Amidst all of this, we’re still seeing Trump apologists swearing up and down that he’s done nothing wrong, that he wasn’t involved in the terrorism and treason that occured this past week. Even in the Senate and House of Representatives, we’re seeing people stick with Trump. This is not a left or right issue, this is not a policy issue, this is not a social issue, this is not an economic issue and it isn’t even about the man anymore. The fact is that Donald Trump is a threat to this nation.

Which brings me to my main point: what happens to Trump isn’t really the point. Regardless of what happens in the impeachment, which is still an important step to checking his power, Trump will be out of office before the end of the month. But what happens with that?

Trump’s earlier incitement of and spurring on the riot at the capitol leaves the door open for more violence. There has been a huge amount of fear surrounding the upcoming inauguration and the safety of the Vice President, even to the point where the capitol needs to be guarded by the National Guard. Are there really “good people on both sides?”

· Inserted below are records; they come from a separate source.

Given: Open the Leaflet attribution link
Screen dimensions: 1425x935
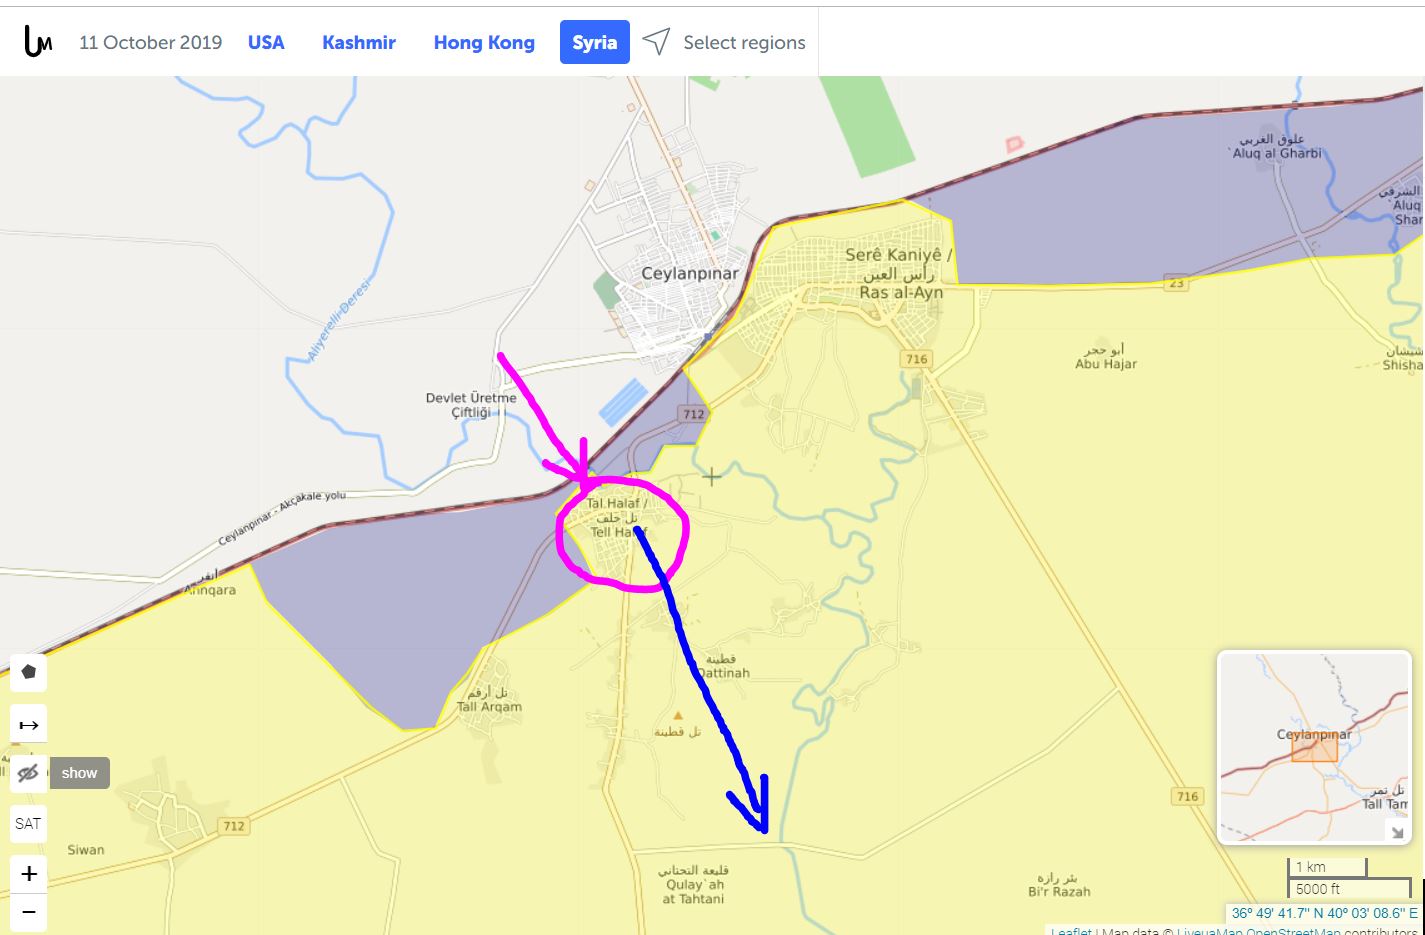Looking at the screenshot, I should [x=1070, y=931].
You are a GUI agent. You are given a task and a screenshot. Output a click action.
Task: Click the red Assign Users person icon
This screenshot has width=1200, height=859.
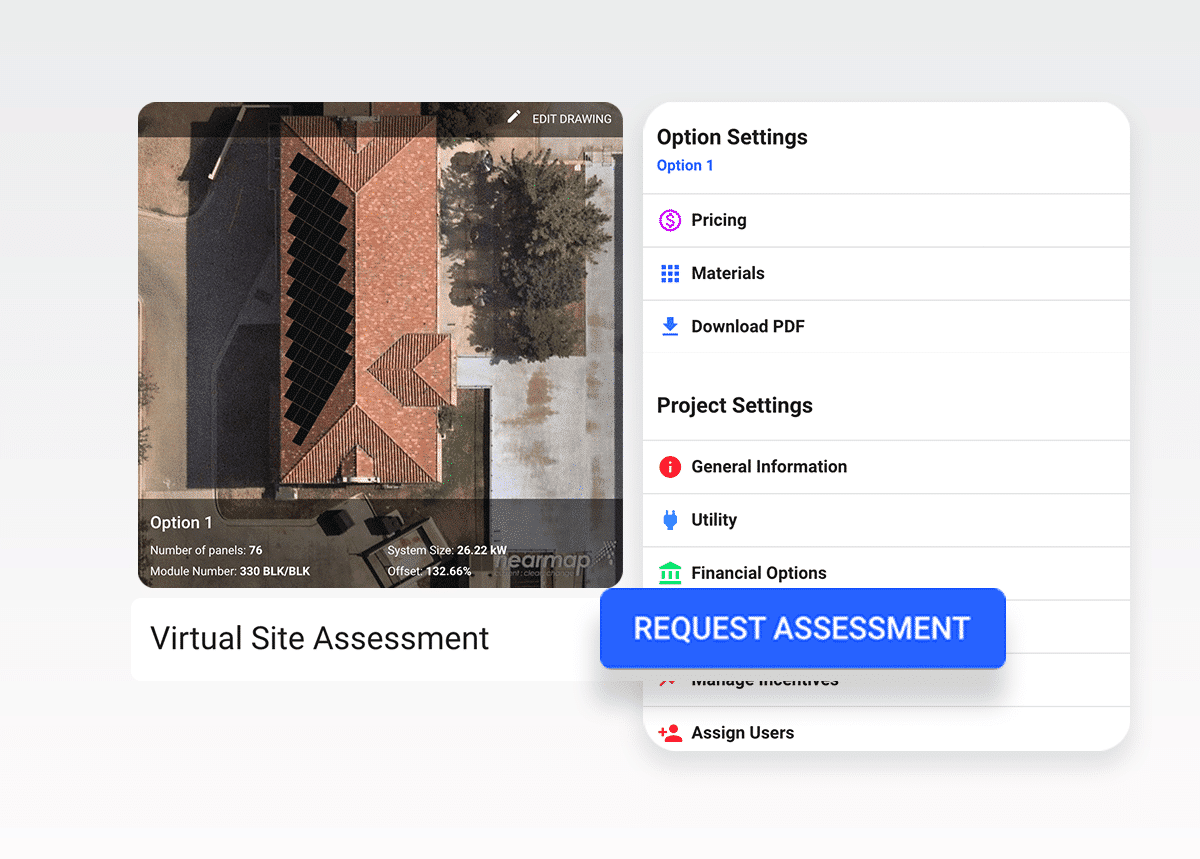(x=670, y=733)
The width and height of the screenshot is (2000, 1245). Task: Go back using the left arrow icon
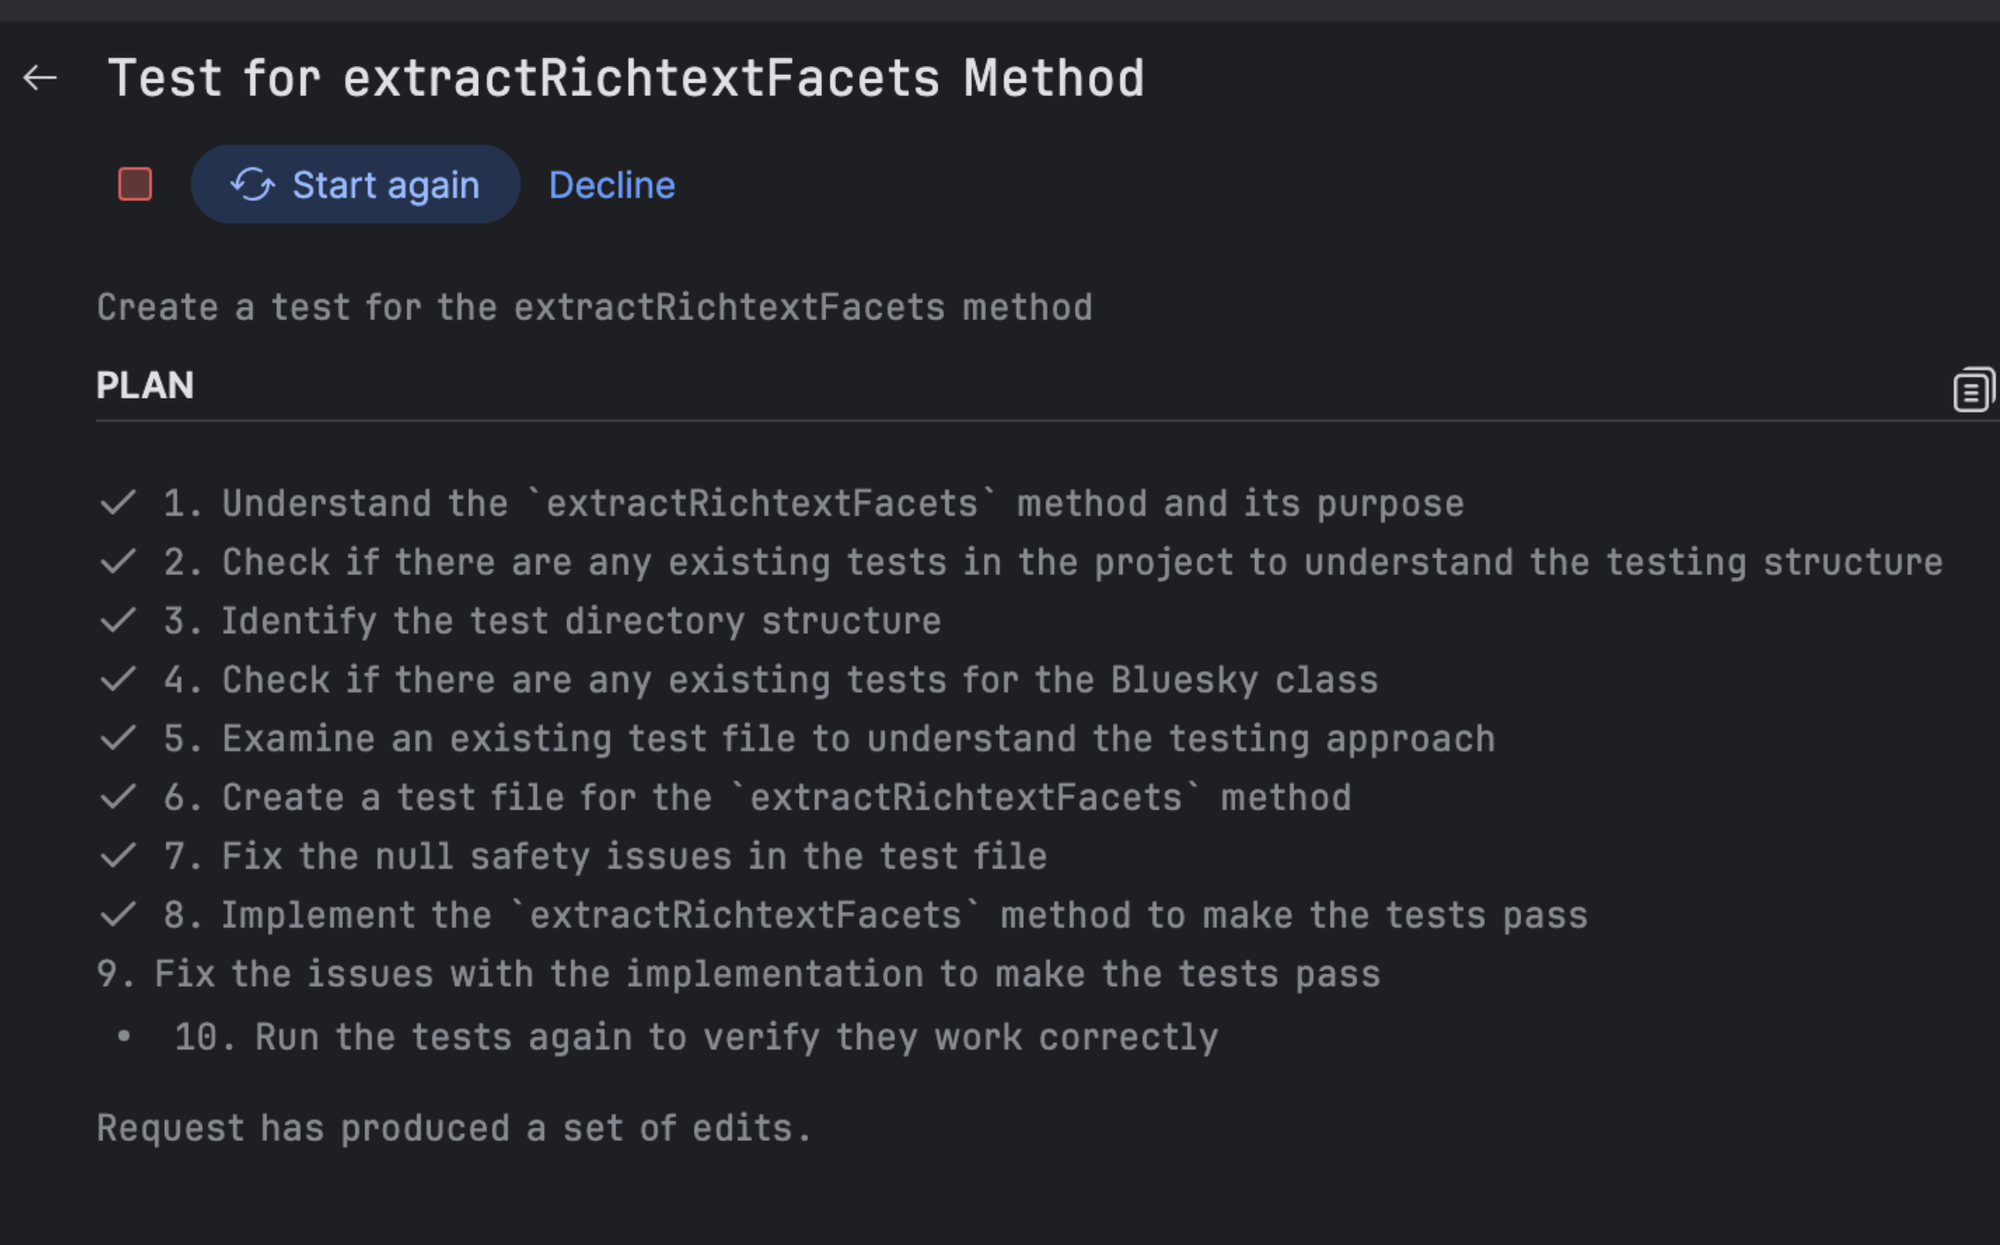click(x=40, y=78)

Above all, ours is a nation composed of and led by the people. Violence against the leaders of our government and especially against our most dearly held and just practices such as free and fair elections is not only an affront to the American people, it is dangerous. It sets the frightening precedent of separation between the leaders and the followers in our nation of, by and for the people. 

Ultimately, that’s what’s at risk. The very heart of democracy was held at gunpoint last week, and I don’t think enough people really understand that. You can talk about what happened in whatever way you want. You can focus on the politics of the fact, you can focus on the material danger. But what I really took away, what I think the country most of all must learn, is to treasure democracy.